In recent years, the challenge to reduce climate-changing emissions has driven a continuous increase of power generation from renewable energy sources (RES). This growth is expected to continue as stated in Italy’s Climate and Energy Plan.  However, the considerable presence of non-programmable sources such as solar and wind power creates problems related to the stability of the electricity supply.
It is rarely possible to consume RES energy when it is produced and the increased balancing needs makes grid management more complex.
Moreover, the energy required for "thermal" purposes, i.e. for heating, has inherent seasonality with  demand peaks in the winter months against RES production concentrated during the springtime for wind and summer for solar (Figure 1).

Figure 1 - Thermal demand compared to non-programmable production from renewable energy sources. (Source: SGI processing on PNIEC data)

Energy storage technologies and strategies, especially when integrated with generation from non-programmable renewable sources, are currently one of the most important topics of both basic and applied research.

The Italian Regulatory Authority for Energy, Networks and the Environment (ARERA) started a process for the definition of innovative initiatives in the use of gas transport networks (DCO 420/2018/R/gas The general objectives of the Authority's intervention stems from a growing attention to the development and widespread application of innovative technologies to support decarbonisation, the integration of renewable sources in the existing infrastructure as well as between the electricity and gas sectors.

Among the possible storage strategies currently under study, Power-to-Gas (PtG) is one of the key research topics of the global Green energy innovation policy. PtG aims to integrate the direct exploitation of renewable resources, both programmable (biomass of plant and/or animal origin) and non-programmable (wind and photovoltaic), with a process of hydrogen production on the one hand (by water electrolysis) and synthetic methane production on the other (by methanation, based on the so-called Sabatier reaction).

Hydrogen, thanks to its calorific value, is an important energy vector already widely used in industry. Although it is the most widespread element on Earth, it is not available in nature in its pure state: 96% of hydrogen nowadays is produced from the transformation of fossil hydrocarbons that contribute significantly to the emissions of CO₂.  This hydrogen is hence called grey hydrogen.

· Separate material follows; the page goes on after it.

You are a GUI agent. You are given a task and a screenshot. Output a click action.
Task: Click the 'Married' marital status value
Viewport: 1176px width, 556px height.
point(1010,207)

Hydrogen can also be produced entirely carbon free by electrolysis, i.e. the splitting of the molecule of water into oxygen and hydrogen in the gaseous phase. This process requires an energy input from outside: it is, in fact, the electricity available from RES to power the electrolyser that allows the decomposition of the molecule of H₂O into its constituent elements. The hydrogen produced in this way is called green hydrogen.

The further passage of methanation is a chemical-physical process that allows to obtain methane starting from the reaction of gases such as hydrogen and carbon dioxide (recovered from biogas upgrading processes in biomethane, and that would normally be vented in the atmosphere). From a thermodynamic point of view, these are exothermic reactions favoured by the simultaneous presence of low temperatures and high pressures. The final aim of this process, which can reach efficiencies close to 80%, is to produce synthetic natural gas with specifications suitable for injection into the gas transmission network, thus allowing this green gas to access to all the additional functionalities of the national gas system (storage and distribution).

In the context of PtG SGI, in partnership with ENEA and qualified industrial partners, has started the Pegasus Project.